Being hard to classify does not alone make Portal the stunner it is. Portal is amazing because the game did so well at what it did so uniquely. Just as Star Wars would not have been a success simply for its story (and definitely not its acting); it was because its new special effects were executed so well it became an instant classic. The trick now is turning Portal 2 into The Empire Strikes Back, and not The Phantom Menace.
Valves seems aware of this challenge and are taking it on with gusto. In the first Portal, much of the entertainment came from the buildup to receiving the portal gun and testing the range of its abilities. But now that we have it and have all experimented with it for countless hours, Portal 2 will need new aspects to keep us guessing. We may not have seen every possible use of the portal gun, but this alone will not justify a $60 game. Valve has the solution in spades: enough new puzzle-solving tools to keep gamers occupied until Armageddon.

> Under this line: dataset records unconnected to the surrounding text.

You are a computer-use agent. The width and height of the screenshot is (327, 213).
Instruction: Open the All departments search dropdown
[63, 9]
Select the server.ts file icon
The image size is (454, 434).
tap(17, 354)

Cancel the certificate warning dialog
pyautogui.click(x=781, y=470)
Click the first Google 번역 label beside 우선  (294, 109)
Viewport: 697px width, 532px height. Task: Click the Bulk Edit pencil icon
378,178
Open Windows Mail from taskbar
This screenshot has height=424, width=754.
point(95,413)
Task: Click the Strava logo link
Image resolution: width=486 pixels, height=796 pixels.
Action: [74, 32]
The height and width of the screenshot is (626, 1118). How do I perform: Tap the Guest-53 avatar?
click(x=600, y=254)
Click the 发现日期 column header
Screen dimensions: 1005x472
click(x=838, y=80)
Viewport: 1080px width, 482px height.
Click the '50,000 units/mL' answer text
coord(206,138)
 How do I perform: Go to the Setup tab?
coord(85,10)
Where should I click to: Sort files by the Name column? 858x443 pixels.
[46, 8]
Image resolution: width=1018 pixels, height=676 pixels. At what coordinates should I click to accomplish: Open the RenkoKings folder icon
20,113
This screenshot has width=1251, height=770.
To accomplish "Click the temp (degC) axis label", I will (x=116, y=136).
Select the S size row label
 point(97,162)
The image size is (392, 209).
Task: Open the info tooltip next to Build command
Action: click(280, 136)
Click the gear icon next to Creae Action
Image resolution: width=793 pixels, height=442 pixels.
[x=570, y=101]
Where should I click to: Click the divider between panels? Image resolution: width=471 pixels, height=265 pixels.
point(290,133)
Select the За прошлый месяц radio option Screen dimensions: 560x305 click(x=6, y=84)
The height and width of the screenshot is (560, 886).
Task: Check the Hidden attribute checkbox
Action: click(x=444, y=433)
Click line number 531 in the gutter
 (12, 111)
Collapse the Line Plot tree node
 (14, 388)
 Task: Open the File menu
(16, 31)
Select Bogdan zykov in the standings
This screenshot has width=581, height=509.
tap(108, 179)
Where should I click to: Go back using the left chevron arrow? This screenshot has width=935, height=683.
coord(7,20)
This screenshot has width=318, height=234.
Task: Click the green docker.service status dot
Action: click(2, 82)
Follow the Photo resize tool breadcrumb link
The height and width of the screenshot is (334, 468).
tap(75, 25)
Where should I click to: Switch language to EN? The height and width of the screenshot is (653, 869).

Numerous trailers have revealed an array of tools and mechanics the main character, Chell, will need to use to stay alive. Some of these are gels used to coat a surface to make it sticky, slippery, or repellant. This, combined with the portal gun essentially means that theoretically any surface could be covered in utilitarian goo. Another tool is an “excursion funnel” which suspends characters above fatal drops and can be moved via portal. Most of these are near-impossible to explain without showing you, so we’ve embedded some videos to help out.
At one point Valve was so committed to keeping Portal fresh that they had cut the portal gun out of Portal 2. Thankfully this change had enough play testers tasting blood to that it was put back in. This just goes to show that with Portal 2, gamers should not expect simply a Still Alive-esque game, but a fully immersive, new, and distinctive game; one that adds a mind-boggling amount of possibility.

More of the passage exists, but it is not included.